The source pointed to a visit to Riyadh earlier this month by army chief General Raheel Sharif, who met Crown Prince Salman bin Abdul Aziz.
Prince Salman himself last week led a large delegation to Pakistan, shortly after Saudi’s chief diplomat Prince Saud al-Faisal visited the kingdom’s key ally.
Jordan will be providing facilities to store the weapons before they are delivered to rebels within Syria, the same source said.
AFP could not obtain confirmation from officials in Saudi, Pakistan or Jordan.
The head of the Syrian opposition, Ahmad Jarba, promised during a flying visit to northern Syria last week that “powerful arms will be arriving soon”.

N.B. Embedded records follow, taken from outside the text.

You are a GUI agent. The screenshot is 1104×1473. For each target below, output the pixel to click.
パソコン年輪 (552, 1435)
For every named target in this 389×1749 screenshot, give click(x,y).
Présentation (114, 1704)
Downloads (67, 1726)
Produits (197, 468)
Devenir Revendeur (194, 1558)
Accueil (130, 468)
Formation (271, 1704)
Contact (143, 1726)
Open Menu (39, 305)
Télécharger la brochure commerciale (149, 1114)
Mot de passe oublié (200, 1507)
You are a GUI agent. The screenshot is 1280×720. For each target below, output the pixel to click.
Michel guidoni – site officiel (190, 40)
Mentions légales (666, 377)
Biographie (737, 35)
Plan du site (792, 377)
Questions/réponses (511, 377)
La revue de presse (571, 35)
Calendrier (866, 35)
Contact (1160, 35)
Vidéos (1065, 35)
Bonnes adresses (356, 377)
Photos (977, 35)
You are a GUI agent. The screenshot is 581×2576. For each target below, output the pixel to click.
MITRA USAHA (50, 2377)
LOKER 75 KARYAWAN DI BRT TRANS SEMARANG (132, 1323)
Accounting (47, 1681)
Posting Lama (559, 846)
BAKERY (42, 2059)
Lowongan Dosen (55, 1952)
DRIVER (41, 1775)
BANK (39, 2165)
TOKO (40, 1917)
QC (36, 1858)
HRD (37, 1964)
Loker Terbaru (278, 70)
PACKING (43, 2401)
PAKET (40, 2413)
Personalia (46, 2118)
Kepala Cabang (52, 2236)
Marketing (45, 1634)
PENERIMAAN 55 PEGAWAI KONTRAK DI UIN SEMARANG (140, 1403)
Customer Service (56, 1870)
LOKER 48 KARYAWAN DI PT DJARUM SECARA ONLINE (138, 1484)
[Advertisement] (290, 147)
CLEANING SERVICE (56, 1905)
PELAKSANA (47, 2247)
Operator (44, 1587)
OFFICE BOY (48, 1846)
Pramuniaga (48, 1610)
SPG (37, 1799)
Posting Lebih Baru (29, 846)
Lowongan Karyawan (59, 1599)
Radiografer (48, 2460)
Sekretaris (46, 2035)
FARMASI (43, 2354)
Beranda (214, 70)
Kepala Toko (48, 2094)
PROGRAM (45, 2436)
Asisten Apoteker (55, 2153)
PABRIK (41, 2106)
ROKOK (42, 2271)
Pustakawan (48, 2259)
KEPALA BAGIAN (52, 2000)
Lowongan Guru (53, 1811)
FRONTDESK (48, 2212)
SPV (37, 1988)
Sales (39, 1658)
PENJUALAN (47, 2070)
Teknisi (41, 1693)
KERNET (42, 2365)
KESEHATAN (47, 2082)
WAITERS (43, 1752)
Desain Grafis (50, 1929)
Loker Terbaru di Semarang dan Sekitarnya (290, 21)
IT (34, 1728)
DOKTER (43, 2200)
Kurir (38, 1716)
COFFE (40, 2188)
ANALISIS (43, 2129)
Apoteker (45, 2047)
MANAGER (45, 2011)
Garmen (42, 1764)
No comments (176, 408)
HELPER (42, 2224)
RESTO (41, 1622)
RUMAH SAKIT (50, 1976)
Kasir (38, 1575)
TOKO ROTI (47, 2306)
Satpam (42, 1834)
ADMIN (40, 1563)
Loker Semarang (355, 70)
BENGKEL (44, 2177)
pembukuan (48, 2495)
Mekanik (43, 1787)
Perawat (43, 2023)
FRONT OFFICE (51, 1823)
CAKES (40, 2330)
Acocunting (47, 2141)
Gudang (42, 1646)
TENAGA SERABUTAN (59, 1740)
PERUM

“The United States could allow their allies to provide the rebels with anti-aircraft and anti-tank weapons following the failure of Geneva talks and the renewed tension with Russia,” said the head of the Gulf Research Centre, Abdel Aziz al-Sager.
Providing those weapons to the rebels “relieves pressure on the US in the short-term”, said Simon Henderson, director of the Gulf and Energy Policy Programme at the Washington Institute for Near East Policy.
“But the long-term political worry is that Manpads (Man-portable air-defence systems) will leak and be used to bring down a civilian airliner somewhere in the world.”
Rebels have long said that anti-aircraft rockets would help them defend themselves against Syrian warplanes, which regularly bomb rebel-held areas with barrels loaded with TNT and other ordinance.
The nearly-three-year conflict in Syria has torn the country apart, killing more than 140,000 people, including some 50,000 civilians, according to the Britain-based Syrian Observatory for Human Rights.
Saudi Arabia has a strong influence on Syria’s southern front, where it coordinates with Jordan, and has helped unite the rebel fighters in the area, according to Syrian opposition sources.
On the other hand, Qatar and Turkey are responsible for coordinating with the rebels on the northern front, said an official of the Syrian opposition, requesting anonymity.